As you no doubt have heard, or even experienced personally, Texas suffered from an extended power outage in Mid February 2021. 

In my experience, I was prepared, or so I thought. I had an Everstart 1100 amp peak jump starter / power pack. I had used it for a max of 2 nights while camping off grid. However during the power outage, and family members thinking this was going to be short enough they were charging phones on it. I didn't even get one hour of CPAP time on it.

I needed a solution. NOW, and I needed one with capacity. Plus I needed to be able to extend my run time off grid for more than 2 days.

While they were open prior to them being forced to close, I was able to run into my local O'Reilly auto parts and grab a group 27 Deep Cycle battery, on what charge they had it with, some crimp on alligator clips, and a 12V power outlet socket. I quickly grafted together a simple rig that had the alligator clips holding on to the positive and negative posts powering the port. This was a quick and dirty way to provide power to my CPAP for the duration of power outage.
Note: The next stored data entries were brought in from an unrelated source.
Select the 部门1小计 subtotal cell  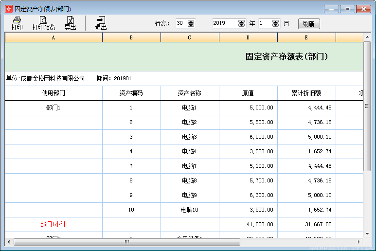54,224
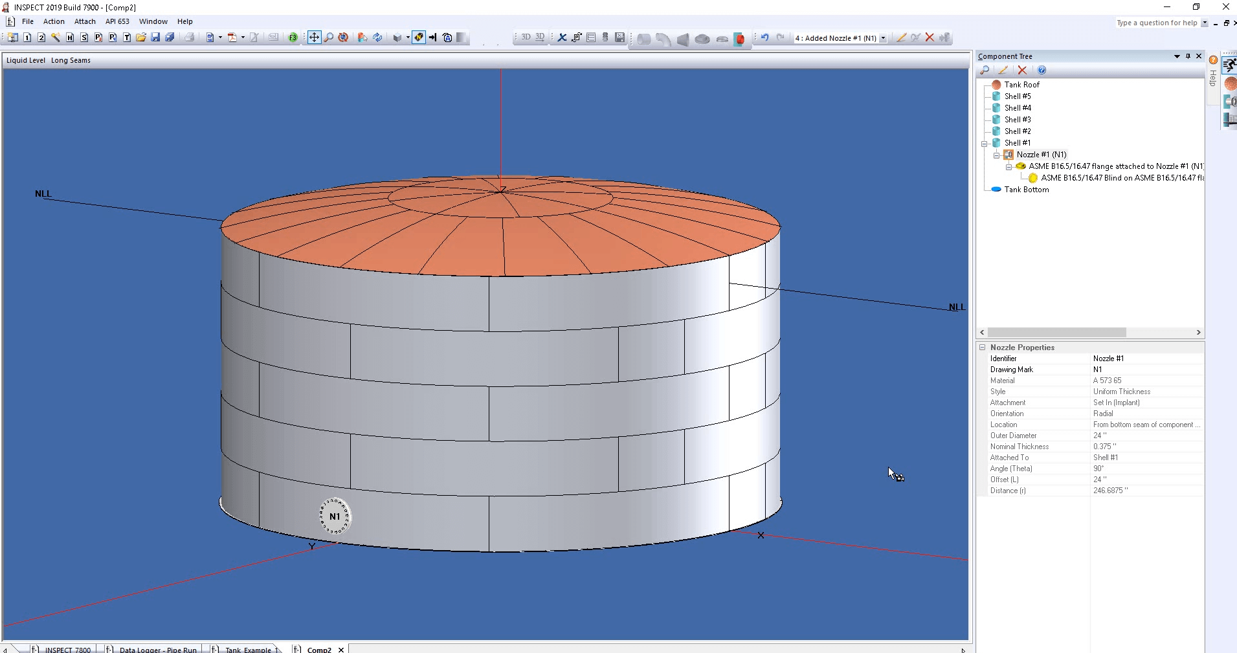The image size is (1237, 653).
Task: Click the green F3 icon
Action: (293, 38)
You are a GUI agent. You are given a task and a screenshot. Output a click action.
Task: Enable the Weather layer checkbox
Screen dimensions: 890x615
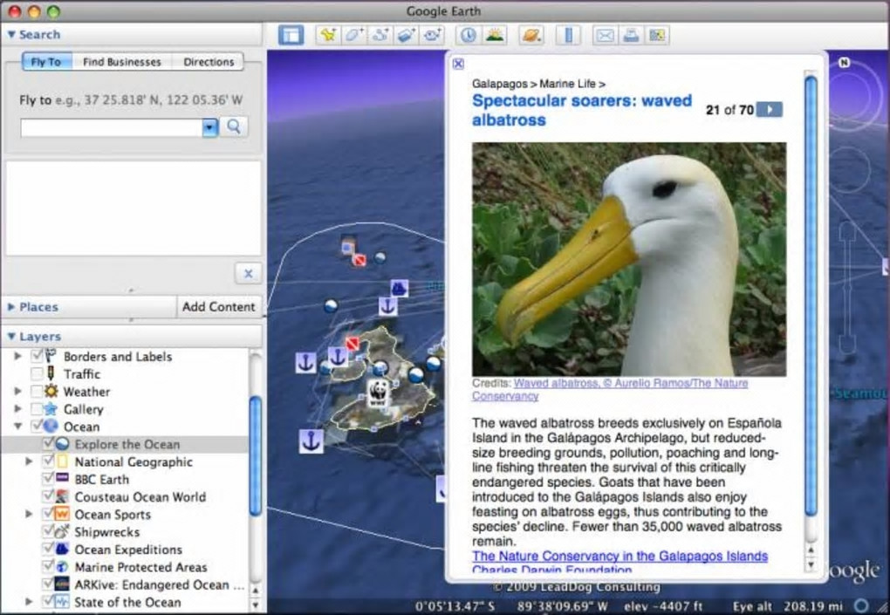[37, 392]
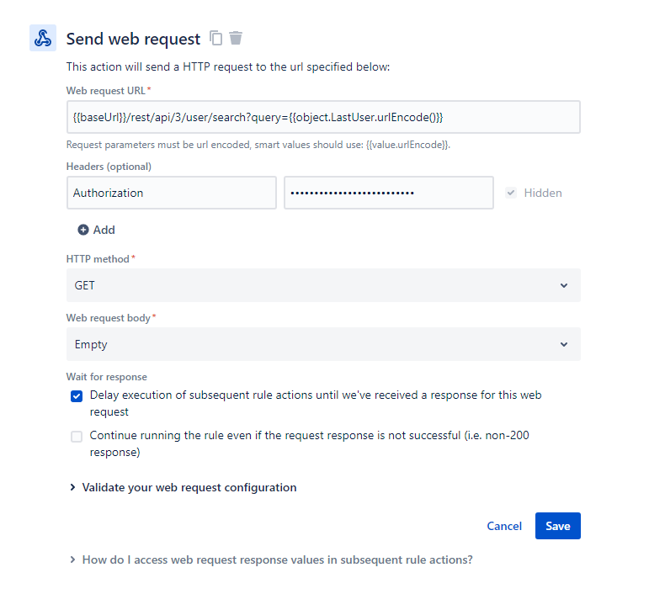The height and width of the screenshot is (594, 665).
Task: Click chevron beside Validate your web request configuration
Action: (72, 488)
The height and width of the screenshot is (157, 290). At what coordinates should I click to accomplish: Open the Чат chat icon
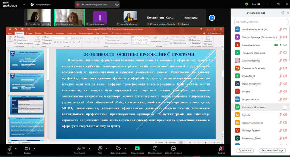(x=100, y=148)
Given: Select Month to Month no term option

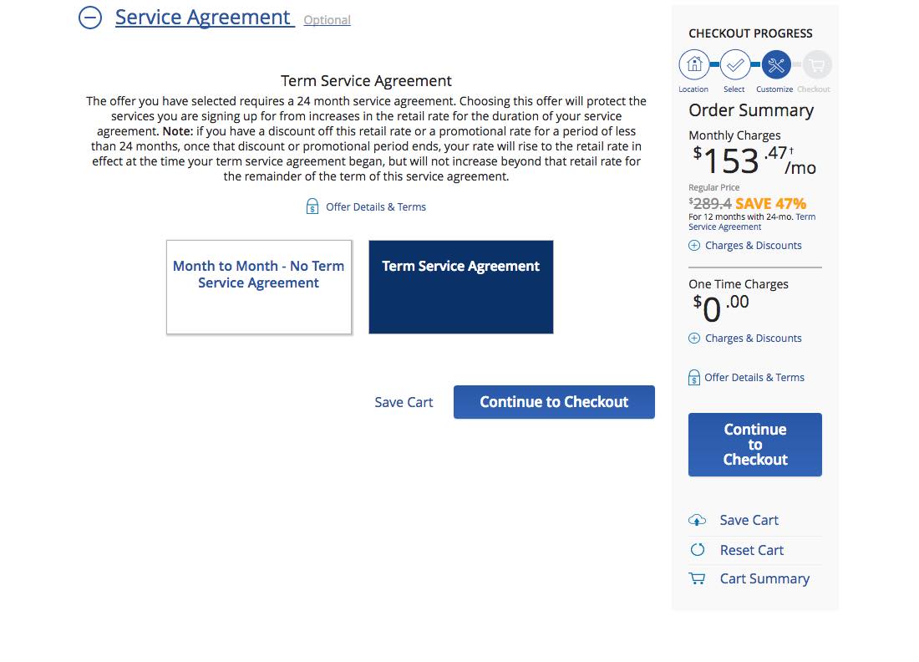Looking at the screenshot, I should coord(259,287).
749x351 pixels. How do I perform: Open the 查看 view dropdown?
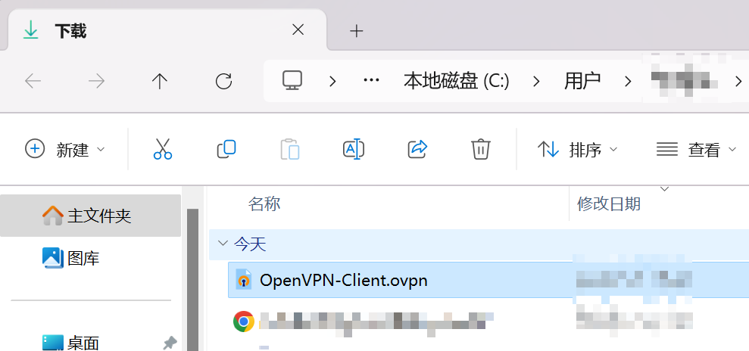pyautogui.click(x=697, y=149)
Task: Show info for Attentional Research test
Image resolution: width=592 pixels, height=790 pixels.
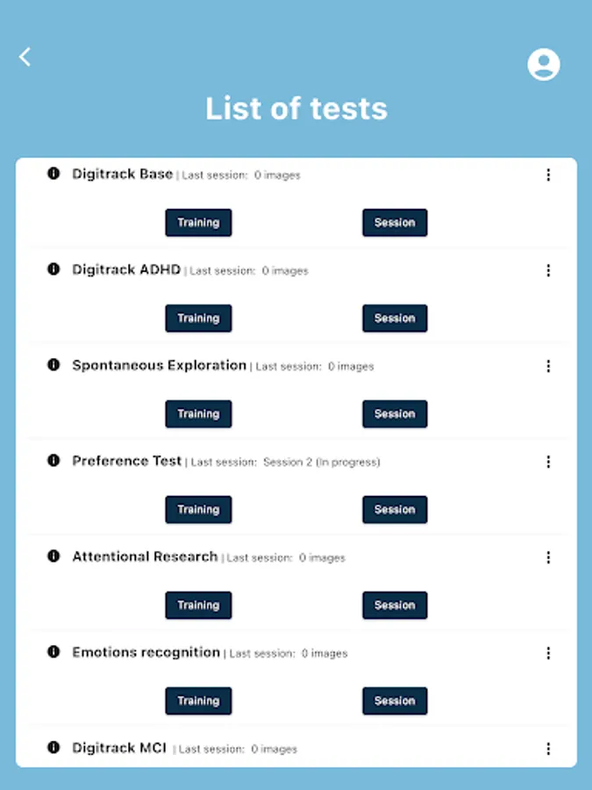Action: coord(53,557)
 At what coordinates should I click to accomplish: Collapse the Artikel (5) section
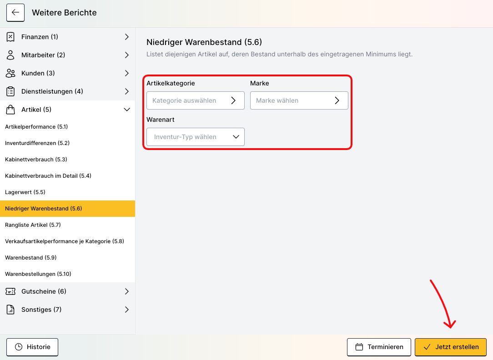[127, 110]
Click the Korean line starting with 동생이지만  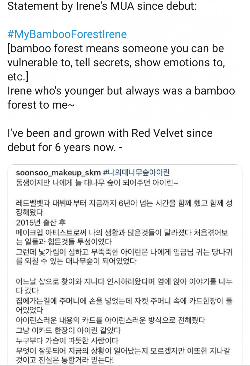(x=97, y=183)
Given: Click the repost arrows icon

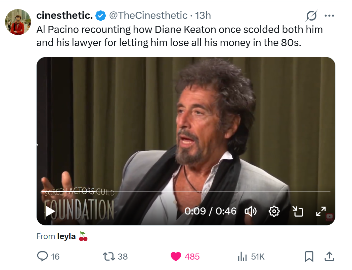Looking at the screenshot, I should (109, 257).
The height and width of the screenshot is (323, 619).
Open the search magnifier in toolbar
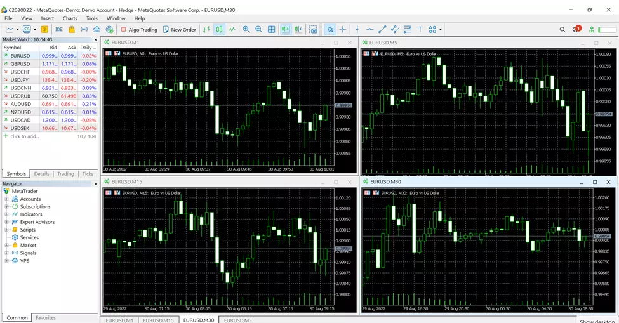[562, 29]
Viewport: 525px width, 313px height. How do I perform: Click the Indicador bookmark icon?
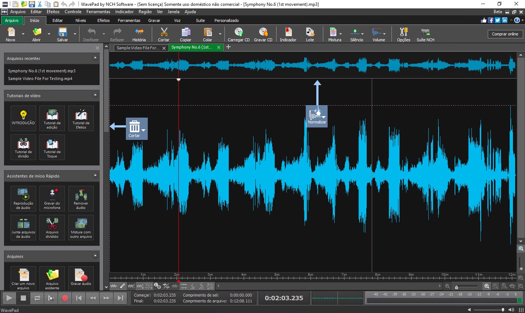(288, 34)
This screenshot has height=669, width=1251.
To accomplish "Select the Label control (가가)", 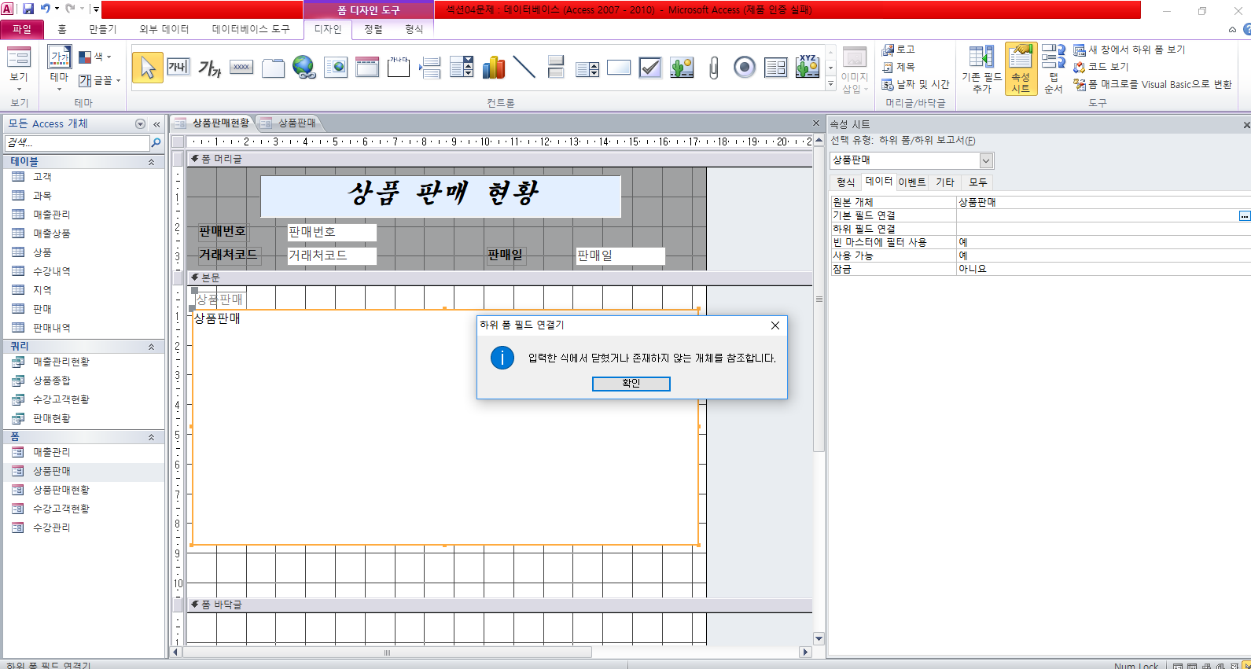I will click(209, 68).
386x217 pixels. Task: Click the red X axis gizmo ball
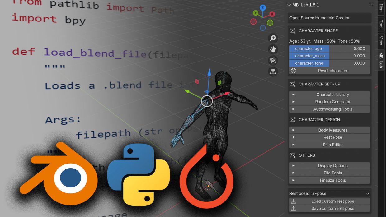click(x=272, y=14)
I did test with my multimeter, starting voltage was at 12.9v, ending voltage after 4 nights of usage of my Z2 CPAP (no humidifier) was at 12.4v. No more than 8 hours night use. The battery was the trick, but was not a permanent solution.

And I need a solution for camping, not just emergency prep, it needs to be portable.

To begin with, I know I needed weather protected ports. I wanted 2 12V ports that were switched. I found panels that provided that, AND a voltometer. HOWEVER, the switches wouldn't quite handle both 12v ports I wanted, so what was the solution? After reviewing, I am going with 2 of the 3 in 1 panels. They provide on / off switch, 12v outlet, 2 USB charge ports, with voltometers. There seem to be a LOT of brand names with the same thing. I opted for the Deyooxi branded one, seems like the same thing in all with the same features.

I am fusing these using inline marine grade ATO fuse holders I already had in my toolbox grafted inline and tied together as a harness. I needed fuses, if I needed new holders I would have ordered the ATO / ATC 12 gauge marine sealed holders and fuse kit from Amazon. ATM fuses are available and smaller, but the fuse holders have insufficient wire for this project. you want 12 or 14 ga, not 16 or 18 ga.

I needed crimp connectors, for butt splices and ring terminals, I wanted heat shrink models. I opted for the 300pc box from Amazon. It works, but quaility is spotty. But all of the options seemed iffy. I will link it here, but use at your own discretion. Metal thickness left me wondering how cheap they could get.

Now I have the stuff to put together, but I need a housing for it all. 

I need a battery box, with enough space for a group 27 battery, AND the connectors in question. The only model I have found is the NOCO Group 27 battery box model HM327BKS.

Lastly, and since I can't find a fair deal on this online I am going to tell you about it. You will need a roll of electrical tape. Walmart has 3/4" x 60' rolls of electrical tape for $0.57 roll. 

So the build and costs are like this.

Battery $99.00 + tax / core charge.

Battery box. $12.99

2 @ Deyooxi 3 in 1 output / switch kits. $16.99 each, $33.98 for both.

Fuse holders / fuses. $12.99

Heat shrink terminals / crimps. $16.22

Electrical Tape. $0.57

That gives me a total for this project of $175.75

Any added length to your wires is going to be out of your inventory and /or buy wire. Again 14 ga wire or better to handle the amperage.

The process I used was.

Disassemble one of the Deyooki sets, use panel for sizing. Attach using masking tape to allow for positioning and holding while marking goes on. Select appropriate sized forstner drill bit, and mark hole centers on 3 device holes. Move to second side, repeat.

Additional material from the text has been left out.